Top of Supplied data
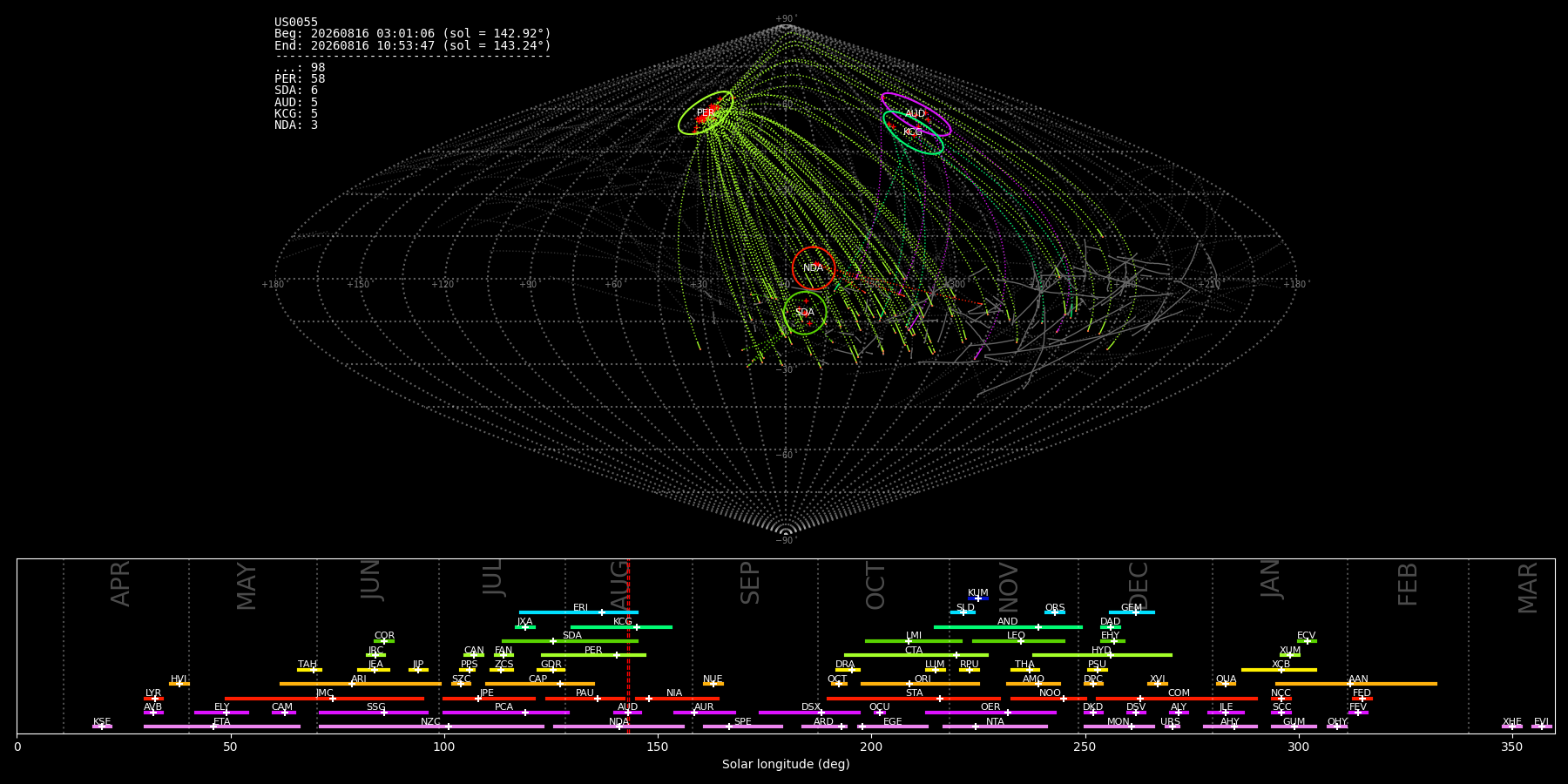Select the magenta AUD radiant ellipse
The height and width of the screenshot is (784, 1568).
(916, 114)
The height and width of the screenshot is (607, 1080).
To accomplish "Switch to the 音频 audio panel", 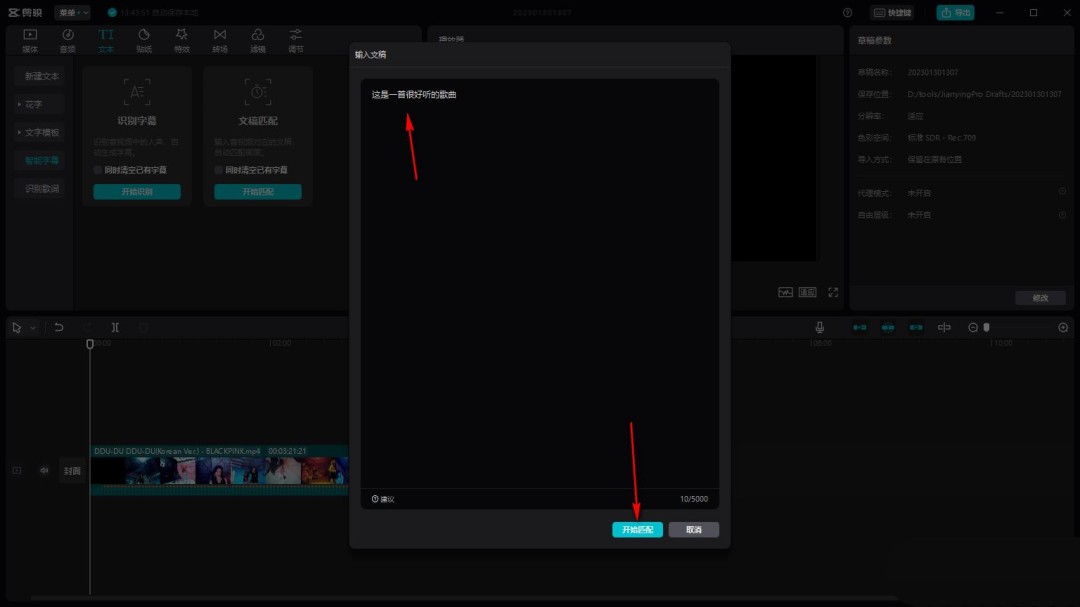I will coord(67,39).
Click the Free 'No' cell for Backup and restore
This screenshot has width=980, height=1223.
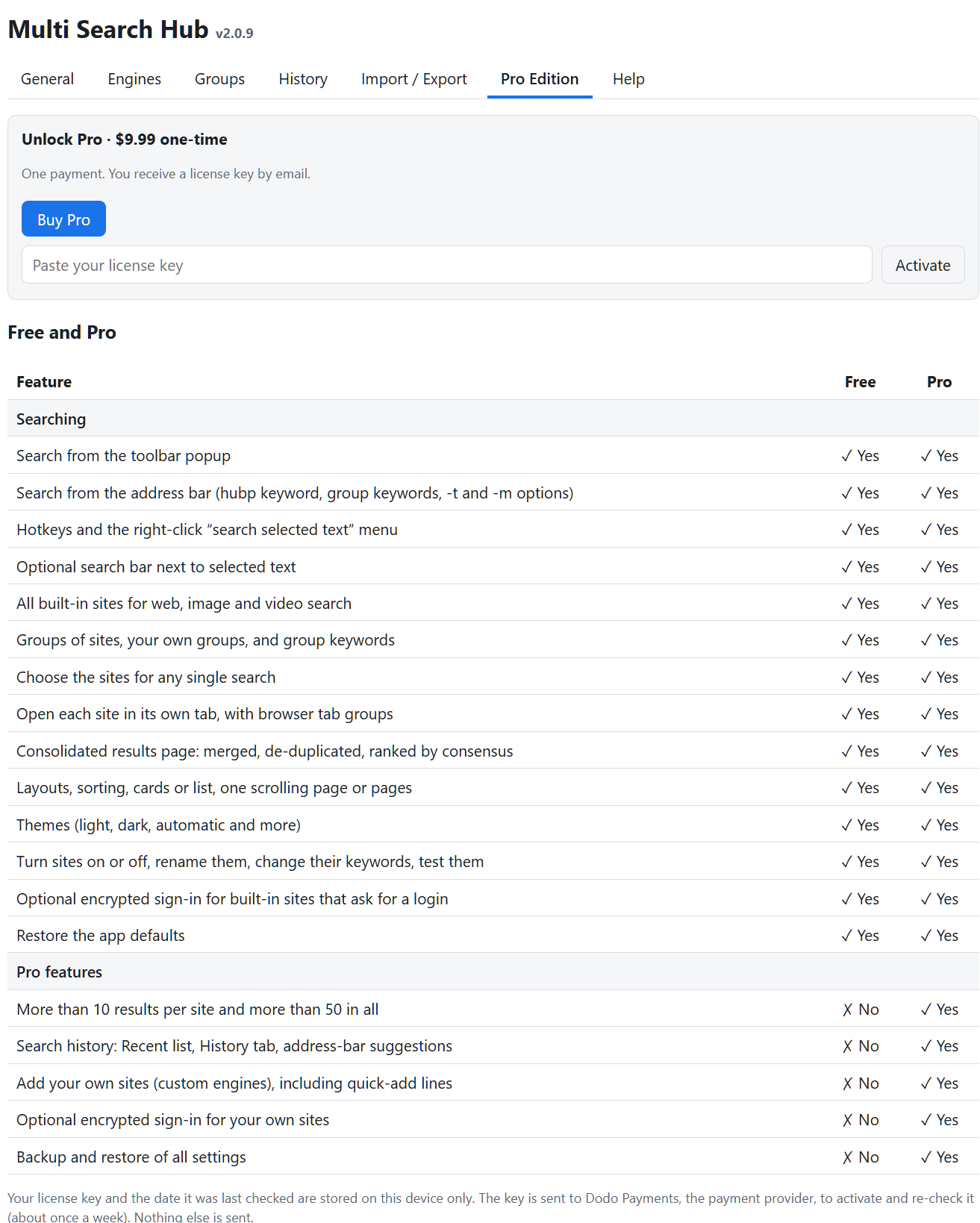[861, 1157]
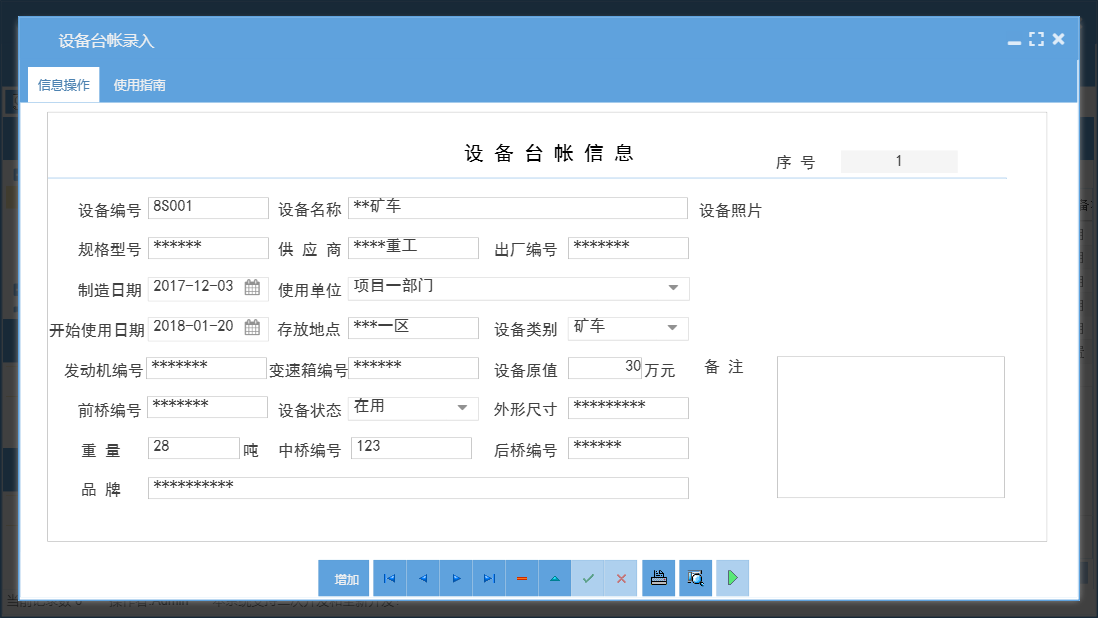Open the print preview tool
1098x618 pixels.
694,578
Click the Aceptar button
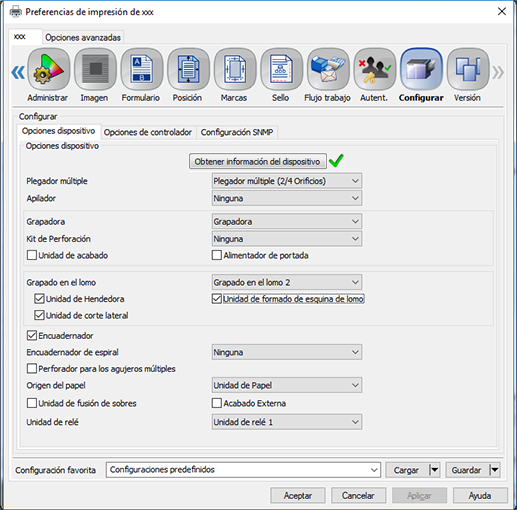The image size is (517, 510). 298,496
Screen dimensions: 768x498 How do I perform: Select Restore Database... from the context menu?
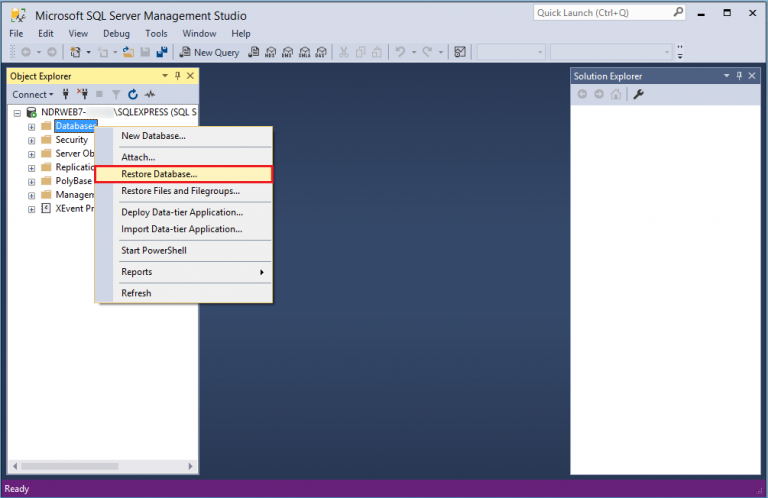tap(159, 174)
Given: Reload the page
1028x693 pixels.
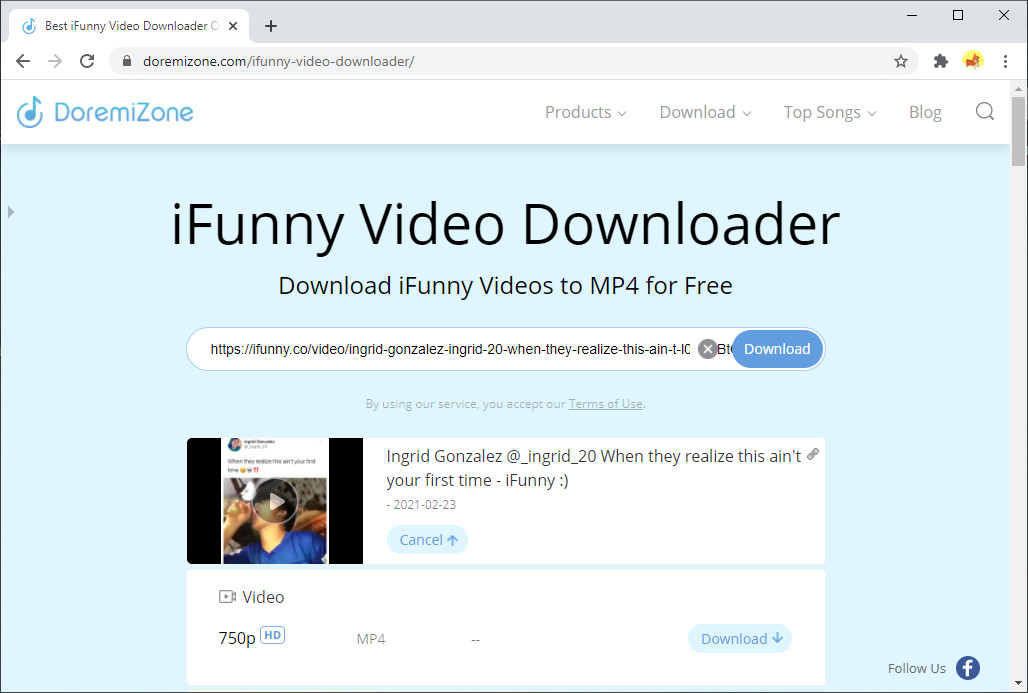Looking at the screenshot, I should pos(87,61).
Bottom of Supplied data
Task description → Give again, word for word, the line containing "Click the Free" and every line after it to the end of the records; leave out the pictures.

Response below →
Click the Free 'No' cell for Backup and restore
This screenshot has width=980, height=1223.
[861, 1157]
Open the print preview tool
1098x618 pixels.
694,578
Click the Aceptar button
The image size is (517, 510). 298,496
Screen dimensions: 768x498 How do I perform: Select Restore Database... from the context menu?
tap(159, 174)
Given: Reload the page
1028x693 pixels.
Looking at the screenshot, I should pos(87,61).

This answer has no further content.